The men's modern pentathlon at the 2012 Summer Olympics in London was held on 11 August. Three venues were used: the Copper Box (fencing), Aquatics Centre (swimming) and Greenwich Park (horse-riding and combined running and shooting).

David Svoboda from the Czech Republic won the gold medal with an Olympic record-breaking score of 5,926 points. Cao Zhongrong, 2010 Asian Games gold medalist, won China's first ever Olympic medal in modern pentathlon, taking the silver. Meanwhile, Hungary's Ádám Marosi claimed the bronze medal. For the first time in the post-Soviet era, Russia missed out of the medal podium in the men's event, as current world champion Aleksander Lesun and defending champion Andrey Moiseev finished fourth and seventh place, respectively.

Competition format
The modern pentathlon consisted of five events, with all five held in one day. The format was slightly different from the typical modern pentathlon, with two events combined at the end.

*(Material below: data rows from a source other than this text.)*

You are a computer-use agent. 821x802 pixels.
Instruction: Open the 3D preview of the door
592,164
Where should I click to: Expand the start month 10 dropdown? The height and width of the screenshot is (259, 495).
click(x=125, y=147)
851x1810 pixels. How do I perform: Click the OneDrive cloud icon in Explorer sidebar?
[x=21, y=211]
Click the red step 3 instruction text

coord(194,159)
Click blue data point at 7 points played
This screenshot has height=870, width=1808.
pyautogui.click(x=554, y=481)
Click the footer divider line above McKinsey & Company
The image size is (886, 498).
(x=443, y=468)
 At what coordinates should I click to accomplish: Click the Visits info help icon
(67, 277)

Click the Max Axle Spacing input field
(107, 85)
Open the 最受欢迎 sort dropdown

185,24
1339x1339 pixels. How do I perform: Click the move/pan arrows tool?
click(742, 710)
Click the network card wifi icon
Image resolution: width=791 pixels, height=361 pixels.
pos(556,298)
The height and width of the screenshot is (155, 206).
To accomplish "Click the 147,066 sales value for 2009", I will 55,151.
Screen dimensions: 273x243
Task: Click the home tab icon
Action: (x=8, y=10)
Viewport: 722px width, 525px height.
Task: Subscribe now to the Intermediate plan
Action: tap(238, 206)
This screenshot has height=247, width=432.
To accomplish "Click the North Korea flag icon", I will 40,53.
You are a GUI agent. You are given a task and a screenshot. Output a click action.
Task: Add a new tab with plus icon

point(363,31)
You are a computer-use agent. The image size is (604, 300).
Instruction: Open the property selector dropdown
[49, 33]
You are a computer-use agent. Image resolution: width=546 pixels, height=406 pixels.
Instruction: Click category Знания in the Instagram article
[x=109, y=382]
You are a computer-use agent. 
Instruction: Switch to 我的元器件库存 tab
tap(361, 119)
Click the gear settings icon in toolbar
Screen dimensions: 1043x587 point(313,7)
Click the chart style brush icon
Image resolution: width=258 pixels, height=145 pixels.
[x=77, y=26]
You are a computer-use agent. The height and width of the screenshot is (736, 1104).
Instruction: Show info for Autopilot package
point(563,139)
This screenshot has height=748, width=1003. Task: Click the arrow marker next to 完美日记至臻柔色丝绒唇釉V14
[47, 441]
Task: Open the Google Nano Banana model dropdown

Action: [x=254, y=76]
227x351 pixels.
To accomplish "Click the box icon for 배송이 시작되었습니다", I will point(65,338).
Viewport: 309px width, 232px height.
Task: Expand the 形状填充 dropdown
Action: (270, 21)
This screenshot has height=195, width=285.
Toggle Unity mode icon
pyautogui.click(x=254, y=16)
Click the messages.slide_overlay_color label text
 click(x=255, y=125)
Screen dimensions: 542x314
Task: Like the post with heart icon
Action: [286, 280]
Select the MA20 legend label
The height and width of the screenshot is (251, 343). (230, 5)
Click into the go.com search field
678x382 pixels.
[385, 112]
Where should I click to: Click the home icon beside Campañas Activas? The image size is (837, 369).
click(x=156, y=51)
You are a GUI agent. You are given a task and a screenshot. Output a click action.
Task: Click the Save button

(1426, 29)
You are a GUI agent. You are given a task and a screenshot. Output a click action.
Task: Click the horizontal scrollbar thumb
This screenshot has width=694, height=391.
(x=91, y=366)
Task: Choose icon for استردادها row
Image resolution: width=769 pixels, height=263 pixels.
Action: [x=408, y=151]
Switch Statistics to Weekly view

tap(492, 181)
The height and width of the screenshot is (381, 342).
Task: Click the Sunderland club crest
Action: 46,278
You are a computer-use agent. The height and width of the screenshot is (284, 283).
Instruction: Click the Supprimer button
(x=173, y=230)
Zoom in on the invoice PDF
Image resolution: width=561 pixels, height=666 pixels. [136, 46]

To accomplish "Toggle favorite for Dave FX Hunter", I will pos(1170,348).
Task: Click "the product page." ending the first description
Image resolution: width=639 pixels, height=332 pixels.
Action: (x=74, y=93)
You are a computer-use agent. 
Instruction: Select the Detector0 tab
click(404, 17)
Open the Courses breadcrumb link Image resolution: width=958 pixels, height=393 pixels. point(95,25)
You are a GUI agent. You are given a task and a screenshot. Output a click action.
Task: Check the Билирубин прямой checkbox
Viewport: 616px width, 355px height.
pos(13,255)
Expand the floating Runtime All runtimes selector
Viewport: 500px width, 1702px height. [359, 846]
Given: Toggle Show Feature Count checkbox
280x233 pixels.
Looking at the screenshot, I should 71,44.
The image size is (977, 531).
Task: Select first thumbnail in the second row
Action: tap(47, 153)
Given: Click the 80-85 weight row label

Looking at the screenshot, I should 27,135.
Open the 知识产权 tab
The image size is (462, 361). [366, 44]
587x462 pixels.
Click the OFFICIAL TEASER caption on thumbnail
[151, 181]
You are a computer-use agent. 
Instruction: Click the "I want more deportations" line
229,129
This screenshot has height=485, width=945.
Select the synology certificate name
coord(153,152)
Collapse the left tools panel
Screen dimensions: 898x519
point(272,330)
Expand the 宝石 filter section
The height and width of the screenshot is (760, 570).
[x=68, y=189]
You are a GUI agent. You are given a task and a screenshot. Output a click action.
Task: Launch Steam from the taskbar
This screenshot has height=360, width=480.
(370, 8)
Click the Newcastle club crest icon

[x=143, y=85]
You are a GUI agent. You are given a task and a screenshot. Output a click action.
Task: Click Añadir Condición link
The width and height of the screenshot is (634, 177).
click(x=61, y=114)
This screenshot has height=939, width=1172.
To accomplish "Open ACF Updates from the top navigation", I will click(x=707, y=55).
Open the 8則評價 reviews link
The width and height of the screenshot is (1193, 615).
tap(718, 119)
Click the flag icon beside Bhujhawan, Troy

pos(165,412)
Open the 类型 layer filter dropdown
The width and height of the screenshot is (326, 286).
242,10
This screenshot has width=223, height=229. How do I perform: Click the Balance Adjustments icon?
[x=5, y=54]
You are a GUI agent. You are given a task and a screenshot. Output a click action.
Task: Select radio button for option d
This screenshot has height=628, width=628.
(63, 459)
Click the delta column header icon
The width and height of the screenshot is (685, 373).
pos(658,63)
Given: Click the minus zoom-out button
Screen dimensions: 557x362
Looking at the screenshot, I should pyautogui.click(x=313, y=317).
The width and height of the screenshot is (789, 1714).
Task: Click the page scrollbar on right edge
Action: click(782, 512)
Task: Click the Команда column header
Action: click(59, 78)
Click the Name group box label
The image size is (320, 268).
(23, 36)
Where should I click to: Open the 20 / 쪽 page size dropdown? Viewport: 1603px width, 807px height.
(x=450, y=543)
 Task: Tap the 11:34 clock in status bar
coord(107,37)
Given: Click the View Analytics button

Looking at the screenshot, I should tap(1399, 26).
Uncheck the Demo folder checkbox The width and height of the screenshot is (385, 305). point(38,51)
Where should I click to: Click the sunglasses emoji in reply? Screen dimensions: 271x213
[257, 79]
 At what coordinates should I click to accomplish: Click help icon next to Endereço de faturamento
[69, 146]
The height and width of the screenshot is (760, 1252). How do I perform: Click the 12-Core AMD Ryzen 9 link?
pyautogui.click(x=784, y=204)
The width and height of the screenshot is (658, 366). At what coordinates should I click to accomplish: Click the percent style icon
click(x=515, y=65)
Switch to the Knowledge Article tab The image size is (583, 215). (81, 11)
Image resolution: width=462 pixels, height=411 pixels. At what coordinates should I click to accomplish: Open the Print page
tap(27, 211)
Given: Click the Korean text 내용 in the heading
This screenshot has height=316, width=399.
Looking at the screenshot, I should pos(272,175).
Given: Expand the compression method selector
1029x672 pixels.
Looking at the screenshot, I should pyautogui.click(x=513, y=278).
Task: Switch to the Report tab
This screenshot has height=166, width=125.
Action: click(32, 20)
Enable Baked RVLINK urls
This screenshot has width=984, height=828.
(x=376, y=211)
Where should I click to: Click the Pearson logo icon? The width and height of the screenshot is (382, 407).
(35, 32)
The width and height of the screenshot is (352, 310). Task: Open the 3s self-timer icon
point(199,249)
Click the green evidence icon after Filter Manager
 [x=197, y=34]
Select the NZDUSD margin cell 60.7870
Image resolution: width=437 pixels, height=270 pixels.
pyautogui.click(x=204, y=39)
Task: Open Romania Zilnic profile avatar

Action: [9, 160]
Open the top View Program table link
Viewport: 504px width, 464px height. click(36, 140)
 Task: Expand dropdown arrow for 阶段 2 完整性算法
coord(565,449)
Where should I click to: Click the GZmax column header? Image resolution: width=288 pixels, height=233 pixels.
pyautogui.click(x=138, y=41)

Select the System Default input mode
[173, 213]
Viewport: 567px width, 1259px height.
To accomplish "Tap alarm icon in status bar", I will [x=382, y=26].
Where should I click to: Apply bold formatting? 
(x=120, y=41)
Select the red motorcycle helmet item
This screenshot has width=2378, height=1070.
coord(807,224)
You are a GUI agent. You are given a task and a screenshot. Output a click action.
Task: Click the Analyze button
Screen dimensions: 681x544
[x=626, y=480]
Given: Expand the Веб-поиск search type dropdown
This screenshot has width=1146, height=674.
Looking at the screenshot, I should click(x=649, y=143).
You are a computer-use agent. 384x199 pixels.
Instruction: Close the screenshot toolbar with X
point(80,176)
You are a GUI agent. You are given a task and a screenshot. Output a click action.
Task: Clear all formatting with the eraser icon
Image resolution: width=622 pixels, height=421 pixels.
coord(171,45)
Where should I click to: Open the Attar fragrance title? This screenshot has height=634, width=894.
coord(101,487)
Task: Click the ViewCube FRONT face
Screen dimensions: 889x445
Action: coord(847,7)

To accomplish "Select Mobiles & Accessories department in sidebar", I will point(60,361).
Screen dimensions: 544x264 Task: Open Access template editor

 Fencing: A round-robin, one-touch épée competition. Score was based on winning percentage.
 Swimming: A 200 m freestyle race. Score was based on time.
 Horse-riding: A show jumping competition. Score based on penalties for fallen bars, refusals, falls, and being over the time limit.
 Combined running/shooting: A 3 km run with pistol shooting (the athlete must hit five targets in 70 seconds) every 1 km.  Starts are staggered (based on points from first three events) so that the first to cross the finish line wins.

Schedule
All times are British Summer Time (UTC+1)

Results
Thirty-six athletes participated.

Records
For the first time in Olympic history, the men's modern pentathlon has broken multiple Olympic records in the every sporting discipline, with the exception of horse-riding.